We see that patient 1 would not have experienced a toxicity at any dose because their underlying toxicity propensity variable was quite high at 0.6981731. Gladly, however, the same patient would have experienced efficacy at any dose at or above dose-level 2.

Importing the underlying latent variables

We show above how to export the latent event variables to store of use them elsewhere. We can also import the latent variables, to mimic the patient population used in some external simulation, for instance.

To do so, we instantiate a list of PatientSample objects, with one for each simulated iterate. We will work with ten iterates in the interests of speed:

num_sims <- 10
ps <- lapply(1:num_sims, function(x) PatientSample$new())

We then call the set_eff_and_tox function on each to set the latent toxicity and efficacy propensities to the desired values. For illustration, let us simply sample uniform random variables and use those. In a more realistic example, we would set the latent variables to the values we wished to import, i.e. those values that were used in some external study or idealised values that we wish to use.

set.seed(2024)
for(i in seq_len(num_sims)) {
  tox_u_new <- runif(n = 50)
  eff_u_new <- runif(n = 50)

Information shown>
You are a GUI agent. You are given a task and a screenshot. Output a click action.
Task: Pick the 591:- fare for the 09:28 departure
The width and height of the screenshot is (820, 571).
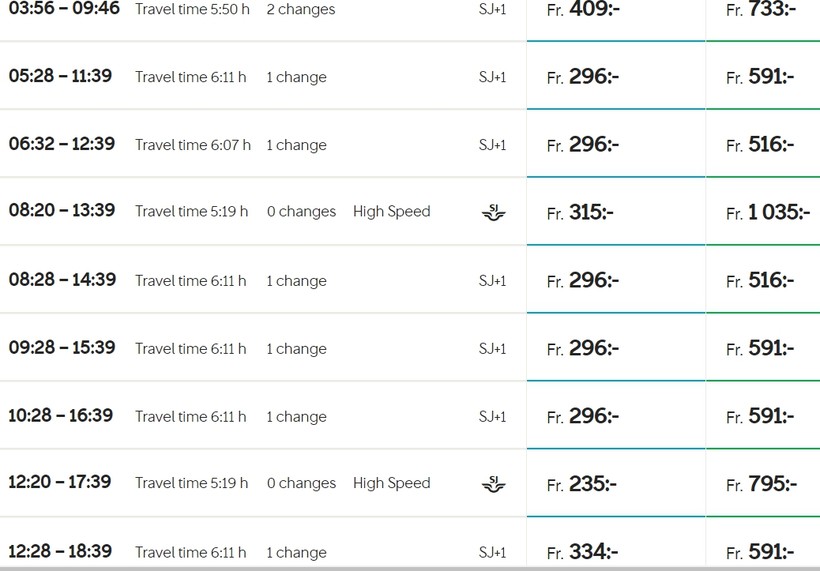coord(762,349)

Assignment 1>
Decide whether each statement agrees with the passage on importing latent variables, answering yes or no and quoting the deciding words of the text.
(a) Patient 1 would have experienced a toxicity at dose-level 2.
(b) Ten iterates are used for the sake of speed.
(c) The set_eff_and_tox function is called on each PatientSample to set the latent toxicity and efficacy propensities.
Assignment 2>
Using the passage on importing latent variables, answer these questions.
(a) What was patient 1's underlying toxicity propensity value?
(b) What value is passed to set.seed?
(c) How many uniform random values are drawn for tox_u_new in each loop iteration?
Assignment 3> Continue the passage on importing latent variables from the point where it stops.

Result 1>
(a) No: "patient 1 would not have experienced a toxicity at any dose"
(b) Yes: "We will work with ten iterates in the interests of speed"
(c) Yes: "We then call the set_eff_and_tox function on each to set the latent toxicity and efficacy propensities to the desired values"

Result 2>
(a) 0.6981731
(b) 2024
(c) 50

Result 3>
  ps[[i]]$set_eff_and_tox(tox_u = tox_u_new, eff_u = eff_u_new)
}

We have set the latent variable vectors to have length 50. This means we can work with up to 50 patients in each iterate. If the simulation tries to use a 51st patient, we will receive an error. When setting the latent variables in this way, ensure you use enough values to cover your maximum sample size.

To use the patient-samples we have created in simulated trials, we specify the patient_samples parameter:

x1 <- simulate_compare(
  designs = designs, 
  num_sims = length(ps), 
  true_prob_tox = true_prob_tox, 
  true_prob_eff = true_prob_eff, 
  patient_samples = ps
)
#> Running BOIN12 v1 
#> Running BOIN12 v2

Having specified the exact patient population in this way, if we run the simulation study a second time with the same patients:

x2 <- simulate_compare(
  designs = designs, 
  num_sims = length(ps), 
  true_prob_tox = true_prob_tox, 
  true_prob_eff = true_prob_eff, 
  patient_samples = ps
)
#> Running BOIN12 v1 
#> Running BOIN12 v2

we will see that the decisions within design are (usually) identical within a design. E.g.

all(
  recommended_dose(x1[["BOIN12 v1"]]) == 
    recommended_dose(x2[["BOIN12 v1"]])
)
#> [1] TRUE

The first BOIN12 variant recommends the exact same dose in the two batches because the patients are the same.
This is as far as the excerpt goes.